The Food Hub campus will include:
Food Business Incubator: In Baltimore it is challenging to start and run a food business. One of the major barriers is the requirement of producing product in a licensed commercial kitchen. To overcome this hurdle, the Food Hub will include a food business incubator, with commercial kitchens for rent by the hour to culinary entrepreneurs and food truck operators. Based on national best practices research, the incubator will include a state-of-the-art, fully licensed food service environment with four kitchens, dry/cold/freezer storage, separate prep rooms for gluten-free, kosher, allergen free production, and easy access for distribution. The incubator will also provide business technical assistance programming, access to affordable start-up capital, and contract opportunities to help community-based food entrepreneurs legitimize and grow their businesses.
Office Space: The campus will include a building dedicated to flexible office space for food businesses and nonprofits. As entrepreneurs create new small businesses, the Food Hub can serve as their physical home base, providing affordable facilities for them to house and grow their business.
Job Training: The Food Hub team includes several organizations experienced in food industry job training. The Food Hub will provide physical facilities to host a variety of job training programs. Job training candidates will find easy placement among the businesses at the Food Hub, as well as the project’s partner institutions. The goal is for the Food Hub to both create businesses and work-ready candidates to fill those businesses, while providing contract opportunities to help those businesses grow and create more jobs.
Urban Farming: Urban farming is an emerging piece of the local food economy, bringing productive new use to vacant urban land, creating jobs in under-served communities, and providing very local food production. Most importantly it empowers under-served communities by connecting them to fresh food sources in their own neighborhood. Baltimore-based Big City Farms plans to build a high-intensity urban farm at the Baltimore Food Hub, as part of its network of urban agriculture sites. Big City Farms is a for-profit urban agriculture company that is both a grower-network of small, urban sustainable farms and an aggregator that collects, processes, and delivers produce to grocery stores, hospitals, colleges and individual farmer’s market shoppers. The farm will be an integral part of the Baltimore Food Hub-providing a laboratory to create jobs and connect individuals with where their food comes from.

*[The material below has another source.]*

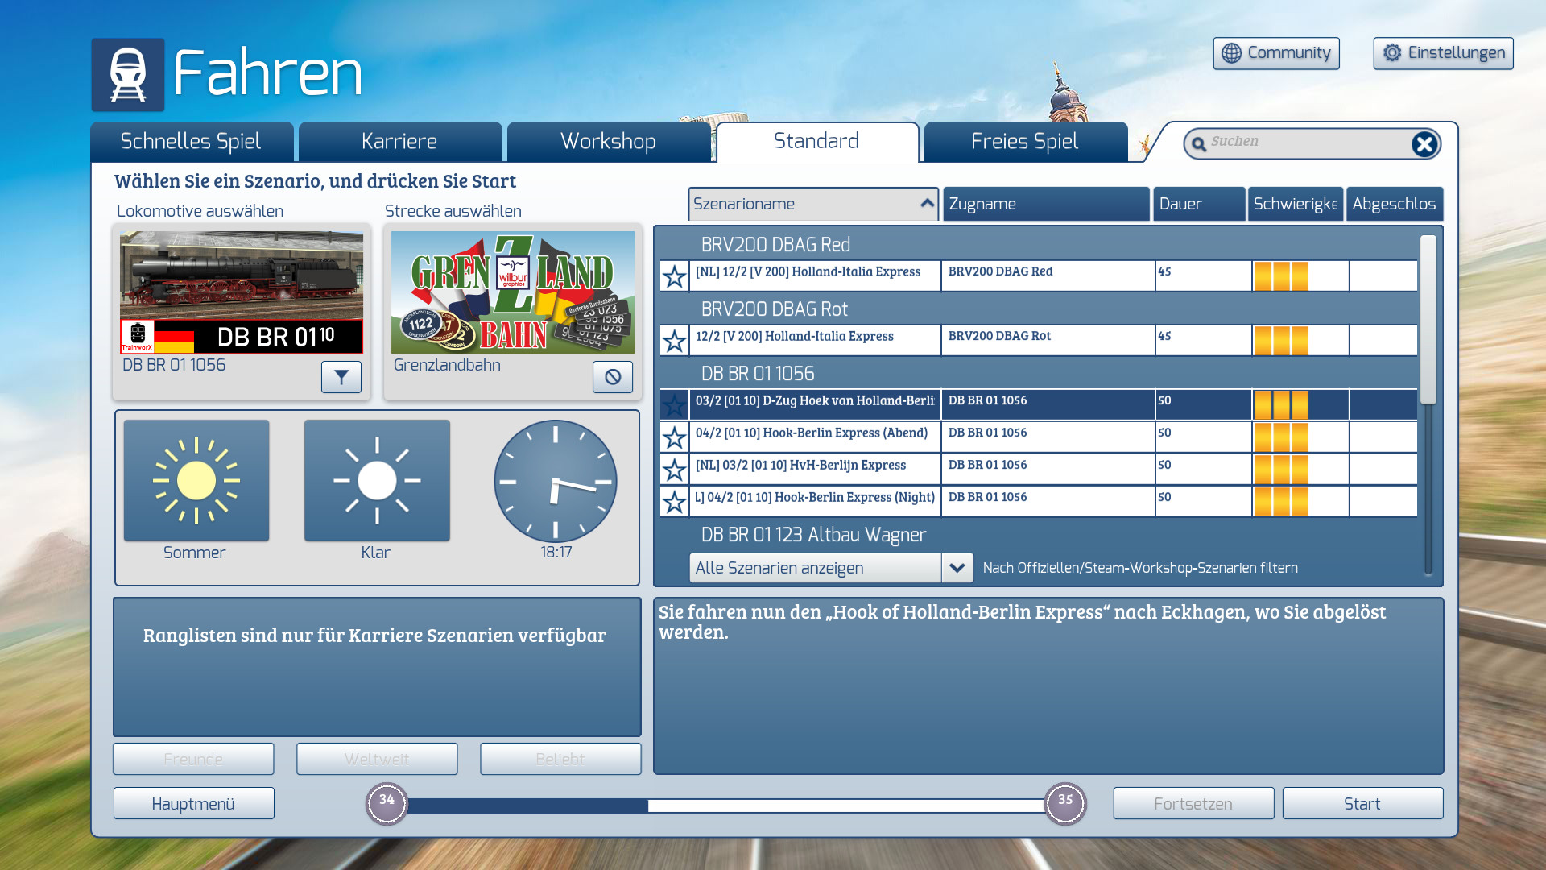Toggle the star for HvH-Berlijn Express
Viewport: 1546px width, 870px height.
coord(675,470)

Production Kitchen: Award-winning chef Spike Gjerde is one of the Baltimore region’s innovators in the local food movement. The owner of two restaurants, he currently produces over 40 artisanal food items with raw ingredients bought from local farmers, and processed, canned, jarred, and prepared in Baltimore. Chef Gjerde’s new production kitchen at the Food Hub allow the local food enterprise to grow, purchasing even more produce from local farmers, bringing more seasonal products to market, and creating jobs for the community. The presence of this facility in East Baltimore will support and inspire other locally focused businesses in the area, while at the same time bringing a new sense of scale to Baltimore’s local food economy.
Teaching Garden: The Food Hub will build linkages with Baltimore schools through educational programming for youth. The educational garden and connected classroom kitchen will be modeled after celebrity chef Alice Water’s successful Edible Schoolyard project. This component has strong potential for partnerships with public and charter schools, as well as independent organizations focusing on youth programming
Farm Stand/Garden Center: The Food Hub will include a farm stand, open to the public, with access to fresh, local products. In addition, it will include a garden center, also open to the public.